Which leads me, somewhat indirectly, to those exemplars of football management, Arsene and Rudi. The career trajectory of most corporate managers is probably more like the latter than the former, with the average tenure of FTSE 350 CEO's being in the region of 6 years (see http://www.telegraph.co.uk/finance/jobs/10415876/Want-to-be-a-chief-executive-Heres-the-route-to-follow.html). Perhaps more interesting is Professor Xueming Luo's research that I cite here. Having measured the value and volatility of stock returns and the strength of relationships with two groups – employees and customers – in 356 US companies between 200 and 2010, Professor Luo concludes that when you hit the top rung, you should stay there for no more than 5 years to achieve best results.

The reasons advanced by Professor Luo for this conclusion relate to how CEO's learn and are, I believe, highly relevant to law firms. In the early stages new CEO's absorb information from a wide range of internal and external company sources, strengthening their relationships with employees and customers alike. However, as time goes on, they come to rely more on their internal networks for information, losing touch with what customers want and due to their increased investment in the firm, become more inclined to avoid losses than pursue gains. Hence performance dips and it may be time for them to depart.

All this makes perfect sense in the context of achieving value for shareholders. Where profits fall it may be entirely right to say goodbye to your senior management team and bring in fresh faces with more of a grasp on customer wants. How does that translate to legal businesses though?
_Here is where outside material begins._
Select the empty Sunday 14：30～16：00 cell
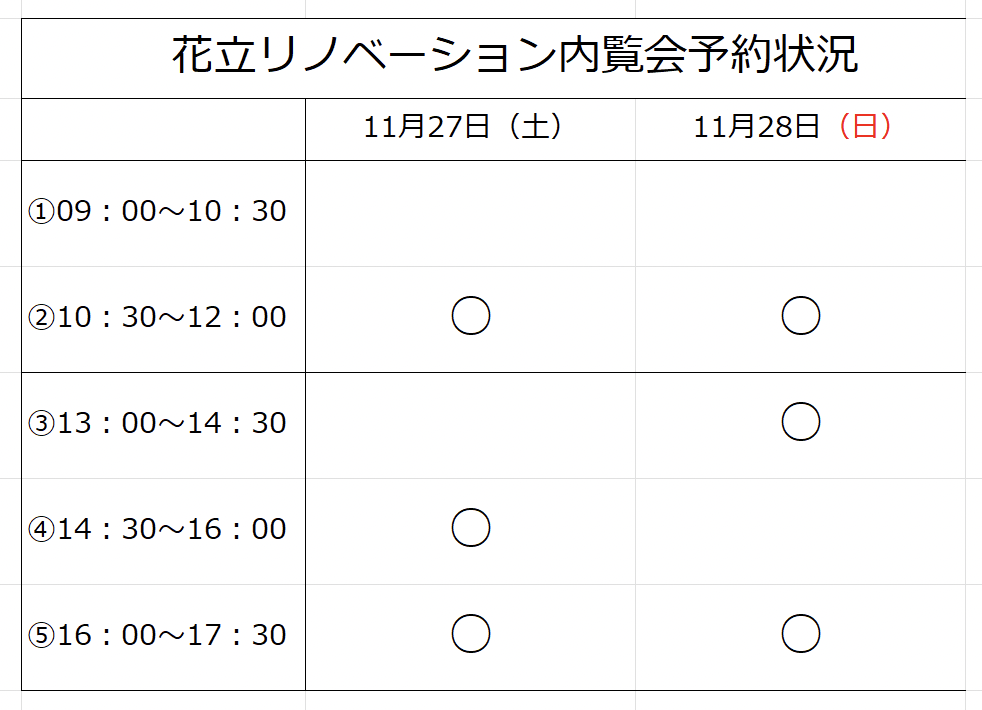coord(801,531)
Traditionally, law firms have tried to tie in their knowledge or firm-specific capital by encouraging the belief among its better employees that sharing their individual know-how and developing durable relationships with clients and colleagues would lead to partnership/management positions with a degree of security of tenure and significant reward.

This is important because as Sveiby and Lloyd would have it, expanding the know-how capital (the only viable strategy for a knowledge business) requires development of the firm's professional and managerial know-how by: skilled recruitment of professionals who will stay; training; continuing education and work experience; and meaningful (i.e. know-how enhancing) engagement with clients. All of this in turn implies a commitment to invest over the longer term by both employee and management. The traditional law firm, in its more successful incarnations at least, does at least have a mechanism for reconciling individual ambitions and the requirements of a successful know-how business via the partnership model, or as Mayson described it, the partnership of "integrated entrepreneurs" (ibid. p.152).

So how will this work with ABS's? Corporate models might suggest, as per Professor Luo's research, that obtaining shareholder value requires a much more rigorous up or out approach to management (or if you like, more Rudi than Arsene). Where then the incentive for junior management or lawyers to make the kind of long-term commitment to that firm (rather than to their own career) that the know-how firm would seem to need, if the spaces at the top table are both limited and time-limited? Does this impact on client relationships and hence on the firm's know-how capital? Does the 5-year term CEO really have an incentive to invest in a knowledge structure that benefits his successors? The arguments about non-lawyer ownership of law firms thus far have often touched on legal or regulatory issues. I wonder whether in fact, it is a business issue, to wit the special dynamics of know-how businesses, that may be more important in the longer term. I can only express the hope that we will see some research on the interaction of ABS's, know-how and leadership as thought-provoking as that of Professor Luo and his colleagues.